--- STORED RECORDS ---

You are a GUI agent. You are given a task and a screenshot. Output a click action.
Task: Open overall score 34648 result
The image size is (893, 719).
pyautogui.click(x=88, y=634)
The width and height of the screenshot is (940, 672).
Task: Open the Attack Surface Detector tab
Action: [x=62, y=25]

---

> OBJECTIVE:
Reproduce every line of the listing above verbatim, without changing anything.

> ANSWER IN FULL:
You are a GUI agent. You are given a task and a screenshot. Output a click action.
Task: Open overall score 34648 result
The image size is (893, 719).
pyautogui.click(x=88, y=634)
The width and height of the screenshot is (940, 672).
Task: Open the Attack Surface Detector tab
Action: [x=62, y=25]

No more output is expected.